Au début, le nouveau pouvoir a multiplié les effets d'annonce et les déclarations contradictoires sur l'extradition de Compaoré, la nationalisation d'entreprises appartenant au clan du dictateur, etc. Pis, il a fait tomber quelques têtes, ici et là, pour donner l'illusion que l'on tournait la page de l'ère Compaoré. Mais quelques mois plus tard, cela n'est plus vraiment à l'ordre du jour. La suspension de l'ancien parti présidentiel a été levée. Force est de constater que l'essentiel de l'ancien appareil d'État, de la justice à la police, de la gendarmerie à l'armée, est toujours en place. L'armée et son unité d'élite, le RSP, sont toujours à pied d'œuvre. Enfin, l'armée française demeure en réserve.

Le lieutenant-colonel Zida ne cache nullement son intention de collaborer avec les anciens cadres du régime comme il l'a fait, en toute connaissance de cause, en nommant son ami, Adama Sagnon, au ministère de la Culture, celui-là même qui avait enterré le dossier Norbert Zongo et qui a dû aussitôt démissionner suite à une mobilisation populaire. Il entretient de bonnes relations avec les anciens caciques du CDP, dont la plupart sont regroupés dans des partis d'opposition. D'ailleurs, ces derniers ne cessent de multiplier les offres de service.

« Dégager » un dictateur ne suffit pas pour en finir avec la dictature et l'oppression

Les pauvres et les jeunes des quartiers populaires, qui ont fait preuve de courage et de détermination pour affronter les forces de répression les mains nues et renverser la dictature, avaient bien d'autres aspirations que le seul respect de l'article 37 dont se seraient bien contentés les principaux partis d'opposition. Ils se sont mis en branle parce qu'ils ne supportaient plus l'injustice et la corruption permanente de la dictature Compaoré et ne voulaient plus vivre dans la misère. Aujourd'hui on veut les obliger à se contenter d'un simple ravalement de façade.

En forçant Compaoré à s'enfuir, ils ont montré, après bien d'autres, qu'un peuple mobilisé a la force de renverser un régime honni. Quand la haine accumulée dans toutes les couches explose, elle est à même de balayer un dictateur qui avait résisté pendant des décennies

Mais la suite de ces évènements rappelle aussi qu'un soulèvement ne suffit pas aux couches pauvres pour imposer leurs aspirations. La bourgeoisie, et l'impérialisme qui se tient derrière les régimes corrompus des pays pauvres, ont de nombreuses possibilités pour remplacer les chefs d'État déchus.
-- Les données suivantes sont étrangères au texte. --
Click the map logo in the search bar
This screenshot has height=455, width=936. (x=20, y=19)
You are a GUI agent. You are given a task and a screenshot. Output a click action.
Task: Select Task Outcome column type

Tout un personnel aspire à les servir : des chefs de l'armée qui au dernier moment ont fait mine de se ranger du côté du peuple, des hommes politiques dont l'opposition se résume à leur envie d'occuper la place, parfois même de simples bavards.

On a parlé à propos du Burkina de « printemps africain ». Mais ce qu'ont amplement démontré les « printemps arabes », et que montre encore l'évolution de la situation au Burkina, c'est que le simple mot d'ordre « dégage » suffit peut-être à se débarrasser du dictateur en place, mais n'empêche pas un autre de prendre sa place.

Même pour empêcher qu'une nouvelle dictature s'installe, pour se débarrasser de la corruption, il est nécessaire d'aller bien au-delà, et il faut que les classes pauvres se donnent le moyen de contrôler le pouvoir qui se met en place.